米東海岸の湿地のほとりで生まれた少女カイア。彼女は父親のDVで一家離散の憂き目にあい、孤児となる。その後も学校にも通わず、周りから「湿地の娘」と蔑まれながら自活生活を続ける中で、湿地に生息する動植物の知見を深める。
幼馴染のテイトに薦められて、その知見を書籍にしたところ賞を受けるほどの好評を得るが、その受賞レセプションの夜に地元のプレイボーイ、チェイスが殺され、以前深い関係にあった彼女はその嫌疑で逮捕され、法廷に立たされる──といった物語である。それが、現在と過去を行きつ戻りつしながら進むといった趣向だ。
しかし、私が映画でよく分からなかったシーン──法廷でカイアが妊娠を示唆するように下腹を抑える──は、小説では一切出てこなかった。恐らく映画のオリジナルなのだろう。
閑話休題。ここで書きたいのは、殺されたチェイスのことだ。彼については映画を観たときには、見栄っ張りで粗暴な典型的ジコチュー男という印象だった。しかし、改めてこれを読んでみると少し印象が変わった。

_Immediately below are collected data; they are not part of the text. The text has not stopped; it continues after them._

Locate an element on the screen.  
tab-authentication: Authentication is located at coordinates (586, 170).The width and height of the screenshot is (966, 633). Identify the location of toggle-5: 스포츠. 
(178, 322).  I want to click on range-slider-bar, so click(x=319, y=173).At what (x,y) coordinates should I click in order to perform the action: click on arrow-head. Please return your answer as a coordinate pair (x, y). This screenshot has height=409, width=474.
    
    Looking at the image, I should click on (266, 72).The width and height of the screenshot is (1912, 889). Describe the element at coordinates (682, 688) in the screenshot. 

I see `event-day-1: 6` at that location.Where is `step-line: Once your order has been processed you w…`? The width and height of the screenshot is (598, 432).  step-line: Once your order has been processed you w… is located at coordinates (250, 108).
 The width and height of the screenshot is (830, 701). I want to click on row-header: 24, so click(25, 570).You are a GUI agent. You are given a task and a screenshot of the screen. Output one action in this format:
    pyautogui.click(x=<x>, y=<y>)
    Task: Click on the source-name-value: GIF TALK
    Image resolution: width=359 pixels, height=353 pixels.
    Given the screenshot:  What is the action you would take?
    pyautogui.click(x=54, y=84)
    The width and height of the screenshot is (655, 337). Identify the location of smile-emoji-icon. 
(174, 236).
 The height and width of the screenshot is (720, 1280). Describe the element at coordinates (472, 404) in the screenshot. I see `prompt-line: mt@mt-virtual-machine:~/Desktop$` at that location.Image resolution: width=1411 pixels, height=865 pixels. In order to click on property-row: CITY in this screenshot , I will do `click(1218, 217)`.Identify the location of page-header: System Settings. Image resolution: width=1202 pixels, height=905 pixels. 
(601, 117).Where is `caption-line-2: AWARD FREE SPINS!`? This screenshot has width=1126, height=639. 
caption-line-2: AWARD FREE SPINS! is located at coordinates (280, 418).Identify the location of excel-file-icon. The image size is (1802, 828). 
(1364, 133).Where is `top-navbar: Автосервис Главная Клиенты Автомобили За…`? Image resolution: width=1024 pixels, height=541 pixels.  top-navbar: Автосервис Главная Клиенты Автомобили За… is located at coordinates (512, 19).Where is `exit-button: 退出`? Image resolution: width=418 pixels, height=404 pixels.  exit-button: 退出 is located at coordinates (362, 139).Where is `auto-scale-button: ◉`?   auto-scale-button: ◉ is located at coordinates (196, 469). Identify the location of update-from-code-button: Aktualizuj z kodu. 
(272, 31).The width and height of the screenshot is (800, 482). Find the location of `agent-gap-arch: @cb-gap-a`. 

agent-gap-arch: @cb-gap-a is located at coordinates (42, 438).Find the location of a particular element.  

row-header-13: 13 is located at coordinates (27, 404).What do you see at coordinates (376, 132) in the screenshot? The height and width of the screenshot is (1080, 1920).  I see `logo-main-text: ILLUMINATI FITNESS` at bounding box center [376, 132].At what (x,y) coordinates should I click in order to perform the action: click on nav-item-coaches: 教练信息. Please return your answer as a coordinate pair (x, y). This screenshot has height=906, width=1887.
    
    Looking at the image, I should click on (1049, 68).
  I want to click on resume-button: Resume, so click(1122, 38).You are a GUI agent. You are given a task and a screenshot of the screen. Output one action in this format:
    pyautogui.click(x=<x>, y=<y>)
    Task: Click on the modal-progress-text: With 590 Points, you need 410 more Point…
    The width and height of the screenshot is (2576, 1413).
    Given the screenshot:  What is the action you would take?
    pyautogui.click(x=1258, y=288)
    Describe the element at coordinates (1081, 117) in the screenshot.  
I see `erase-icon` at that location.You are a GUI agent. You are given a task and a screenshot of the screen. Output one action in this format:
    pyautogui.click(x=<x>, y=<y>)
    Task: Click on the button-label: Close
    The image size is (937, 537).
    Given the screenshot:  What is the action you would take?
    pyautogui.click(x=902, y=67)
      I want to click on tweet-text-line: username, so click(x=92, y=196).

小説でも見栄っ張りで粗暴であることは変わらないのだが、実はカイアを真剣に愛していたのではないだろうか、と思えたのである。
でなければ別な女性と婚約してからも、カイアからもらった貝殻のペンダントを肌身離さず付けているなんてことはしないだろう。彼もまた彼女を蔑む世間の目と、彼女を愛する自己とのはざまで苦しかったのではないか。
だがだからと言って、チェイスのカイアへの接し方は正当化されるものではない。明らかに間違えていただろう。愛しているからと何をしても良いわけではないのだ。というか、だからこそ相手の気持ちを思いやらねばならないのである。個人主義が先鋭化する現代においては、この辺を勘違いする男が多いように思う。どのみち彼にはカイアを幸せにできなかっただろう。
だが、カイアの父親に始まり、チェイスにも相似した男の身勝手さは、カイアのお腹の子に受け継がれる──、映画のあのシーンはそう語っているように思えた。